- Exercise: Could you continue the mailing-list thread about Hadoop streaming map tasks that fail on a cluster but not locally, picking up right after its last line?

- Document passage:
━━━━

You are viewing a plain text version of this content. The canonical link for it is here.

Posted to common-user@hadoop.apache.org by Mike Kendall <mk...@justin.tv> on 2009/11/14 20:22:37 UTC

common reasons a map task would fail on a distributed cluster but not locally?

so if i run my task as:

cat input | ./map.py | ./sum.py > output

it works just fine.  however, running it on my cluster as:

hadoop jar /usr/local/hadoop/contrib/streaming/hadoop-*-streaming.jar -file
map.py -mapper map.py -file cat.py -reducer cat.py -input input -output
output

it fails.  i'm really confused as to why this script would fail while my
others that were written with the same methodology would work.

is there a "common reasons map tasks fail" list somewhere?  any ideas?

Re: common reasons a map task would fail on a distributed cluster but not locally?

Posted by Todd Lipcon <to...@cloudera.com>.

On Mon, Nov 16, 2009 at 10:43 PM, Jason Venner <ja...@gmail.com>wrote:

> The common reasons I have failures with streaming jobs are
>
> 1) the script exits with a non zero exit status, which is considered task
> failure by the task tracker
> 2) at least in 18 and 19, if the script writes to stdout before reading the
> first input record, the streaming code will NPE because all readers are not
> fully setup
>

A similar bug still exists in 0.20.1.

https://issues.apache.org/jira/browse/MAPREDUCE-576


> 3) an incorrect expectation on the way the input records are formatted
> 4) an issue with the run time environment
>
> On Sun, Nov 15, 2009 at 1:18 PM, Siddu <si...@gmail.com> wrote:
>
> > On Sun, Nov 15, 2009 at 1:03 AM, Mike Kendall <mk...@justin.tv>
> wrote:
> >
> > > for some reason i never tried lowering my number of map and reduce
> tasks
> > > until now.  looks like i need to reconfigure my cluster since it runs
> > fine
> > > with only 3 map tasks and 3 reduce tasks.
> > >
> > > :X
> > >
> > > On Sat, Nov 14, 2009 at 11:22 AM, Mike Kendall <mk...@justin.tv>
> > wrote:
> > >
> > > > so if i run my task as:
> > > >
> > > > cat input | ./map.py | ./sum.py > output
> > > >
> > > > it works just fine.  however, running it on my cluster as:
> > > >
> > > > hadoop jar /usr/local/hadoop/contrib/streaming/hadoop-*-streaming.jar
> > > -file
> > > > map.py -mapper map.py -file cat.py -reducer cat.py -input input
> -output
> > > > output
> > > >
> > > > it fails.  i'm really confused as to why this script would fail while
> > my
> > >
> >
> > If fail is followed by any error . please paste it here !
> >
> >
> > > > others that were written with the same methodology would work.
> > > >
> > > > is there a "common reasons map tasks fail" list somewhere?  any
> ideas?

━━━━

- Supplied material:
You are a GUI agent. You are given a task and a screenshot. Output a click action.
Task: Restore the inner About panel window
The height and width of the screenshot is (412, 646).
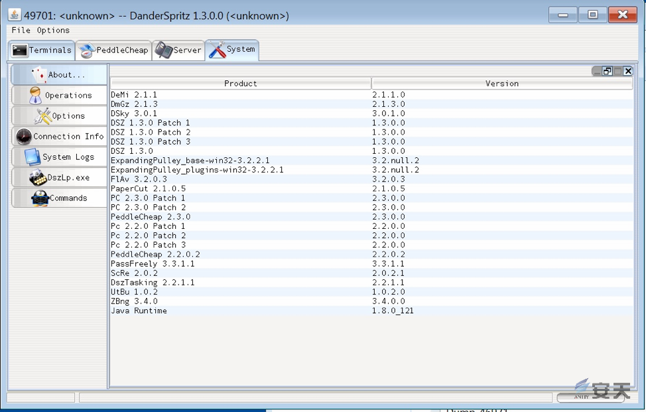coord(607,71)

━━━━

- Expected answer:
> > > >
> > >
> >
> >
> >
> >
> > --
> > Regards,
> > ~Sid~
> > I have never met a man so ignorant that i couldn't learn something from
> him
> >
>
>
>
> --
> Pro Hadoop, a book to guide you from beginner to hadoop mastery,
> http://www.amazon.com/dp/1430219424?tag=jewlerymall
> www.prohadoopbook.com a community for Hadoop Professionals
>

Re: common reasons a map task would fail on a distributed cluster but not locally?

Posted by Jason Venner <ja...@gmail.com>.

The common reasons I have failures with streaming jobs are

1) the script exits with a non zero exit status, which is considered task
failure by the task tracker
2) at least in 18 and 19, if the script writes to stdout before reading the
first input record, the streaming code will NPE because all readers are not
fully setup
3) an incorrect expectation on the way the input records are formatted
4) an issue with the run time environment

On Sun, Nov 15, 2009 at 1:18 PM, Siddu <si...@gmail.com> wrote:

> On Sun, Nov 15, 2009 at 1:03 AM, Mike Kendall <mk...@justin.tv> wrote:
>
> > for some reason i never tried lowering my number of map and reduce tasks
> > until now.  looks like i need to reconfigure my cluster since it runs
> fine
> > with only 3 map tasks and 3 reduce tasks.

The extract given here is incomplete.